A comparison of three mass spectrometric methods for the determination of dioxins/furans

A comparison is presented of the performances of three mass spectrometers of high specificity in the determination of dioxin/furan congeners. The three instruments used in this study were a triple-sector EBE mass spectrometer operated at high mass resolution (HRMS), a quadrupole ion trap (QIT) mass spectrometer, and a triple-stage quadrupole (TSQ) mass spectrometer. The QIT and TSQ instruments were operated in tandem mass spectrometric mode. A mixture of tetra- to octa-chlorodibenzo-p-dioxins (T-4-O8CDD) containing in all seven dioxin congeners was used for much of this study. The factors considered in this comparison were the tuning of each instrument, the preparation and comparison of calibration curves, the 2,3,7,8-T4CDD detection limit for each instrument, ion signals due to H(6)CDDs obtained with each instrument from two real samples (air and pyrolysed polychlorinated phenols), average relative response factors, and ionization cross sections.
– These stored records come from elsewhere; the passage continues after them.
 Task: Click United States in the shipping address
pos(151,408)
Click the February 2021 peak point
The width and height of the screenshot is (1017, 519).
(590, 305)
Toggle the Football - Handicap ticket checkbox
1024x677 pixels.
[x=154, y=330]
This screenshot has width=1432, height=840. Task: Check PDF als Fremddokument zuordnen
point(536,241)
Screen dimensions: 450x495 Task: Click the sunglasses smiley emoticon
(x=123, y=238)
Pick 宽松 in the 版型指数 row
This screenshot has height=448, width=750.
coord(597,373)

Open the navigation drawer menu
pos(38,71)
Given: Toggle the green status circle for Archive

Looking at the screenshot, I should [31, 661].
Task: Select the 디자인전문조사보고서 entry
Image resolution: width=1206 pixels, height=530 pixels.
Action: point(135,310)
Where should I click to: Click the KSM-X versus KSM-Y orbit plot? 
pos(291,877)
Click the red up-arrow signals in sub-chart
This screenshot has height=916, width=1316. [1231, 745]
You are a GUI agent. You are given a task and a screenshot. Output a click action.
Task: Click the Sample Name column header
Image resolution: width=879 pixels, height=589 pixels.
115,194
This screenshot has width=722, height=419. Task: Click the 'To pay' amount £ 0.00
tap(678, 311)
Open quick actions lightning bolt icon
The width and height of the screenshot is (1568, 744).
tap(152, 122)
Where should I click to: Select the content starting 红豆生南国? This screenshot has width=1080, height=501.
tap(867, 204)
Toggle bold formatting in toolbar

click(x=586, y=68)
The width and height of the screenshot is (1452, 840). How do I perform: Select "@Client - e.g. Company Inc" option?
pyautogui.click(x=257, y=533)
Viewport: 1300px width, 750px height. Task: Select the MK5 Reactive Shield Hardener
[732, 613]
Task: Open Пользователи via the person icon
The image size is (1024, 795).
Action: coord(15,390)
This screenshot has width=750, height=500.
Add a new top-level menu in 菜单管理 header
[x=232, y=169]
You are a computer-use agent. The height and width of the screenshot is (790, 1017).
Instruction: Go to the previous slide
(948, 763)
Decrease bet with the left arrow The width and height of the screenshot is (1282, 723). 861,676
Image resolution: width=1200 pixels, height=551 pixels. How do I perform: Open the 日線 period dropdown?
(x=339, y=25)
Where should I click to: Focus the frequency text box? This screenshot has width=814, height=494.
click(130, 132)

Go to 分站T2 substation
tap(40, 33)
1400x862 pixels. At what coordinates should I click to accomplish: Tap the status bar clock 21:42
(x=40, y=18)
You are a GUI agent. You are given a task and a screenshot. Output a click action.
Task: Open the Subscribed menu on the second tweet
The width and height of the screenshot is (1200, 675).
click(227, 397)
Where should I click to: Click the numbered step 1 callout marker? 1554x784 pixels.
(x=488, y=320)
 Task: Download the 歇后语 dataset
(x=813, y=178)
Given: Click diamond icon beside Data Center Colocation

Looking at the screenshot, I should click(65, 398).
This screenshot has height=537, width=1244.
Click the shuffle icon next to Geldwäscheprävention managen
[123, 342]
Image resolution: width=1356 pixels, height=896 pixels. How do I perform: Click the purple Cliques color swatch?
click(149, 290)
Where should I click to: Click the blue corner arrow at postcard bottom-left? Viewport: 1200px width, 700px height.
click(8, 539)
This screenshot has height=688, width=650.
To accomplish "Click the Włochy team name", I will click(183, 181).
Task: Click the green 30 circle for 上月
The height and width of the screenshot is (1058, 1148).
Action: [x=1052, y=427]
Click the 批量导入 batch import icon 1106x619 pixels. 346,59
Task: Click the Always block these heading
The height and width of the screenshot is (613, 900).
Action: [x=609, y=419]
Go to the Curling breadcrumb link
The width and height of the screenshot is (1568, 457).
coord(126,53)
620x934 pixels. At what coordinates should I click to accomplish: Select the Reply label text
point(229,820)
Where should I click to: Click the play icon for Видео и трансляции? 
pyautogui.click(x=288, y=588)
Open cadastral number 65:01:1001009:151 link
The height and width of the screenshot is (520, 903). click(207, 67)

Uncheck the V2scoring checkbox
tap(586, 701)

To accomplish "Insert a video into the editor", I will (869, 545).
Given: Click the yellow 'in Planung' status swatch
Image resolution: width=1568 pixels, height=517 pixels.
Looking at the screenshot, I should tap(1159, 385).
For each dioxin congener, the response factor is expressed relative to that for the O8CDD congener, whereas the electron impact ionization cross section is expressed relative to that for the T4CDD congener. The relative ionization cross sections for T-4-O8CDD from HRMS and QIT, and for T-4-P5CDD from TSQ are in good agreement, and show an overall decrease of some 10-20% with increasing degree of chlorine substitution; the variation among three H6CDD congeners is identical in each case. With TSQ, lower relative ionization cross sections for H-6-O8CDD are ascribed to mass-dependent fragment ion scattering in the RF-only collision cell. (Int J Mass Spectrom 194 (2000) 235-246) (C) 2000 Elsevier Science B.V.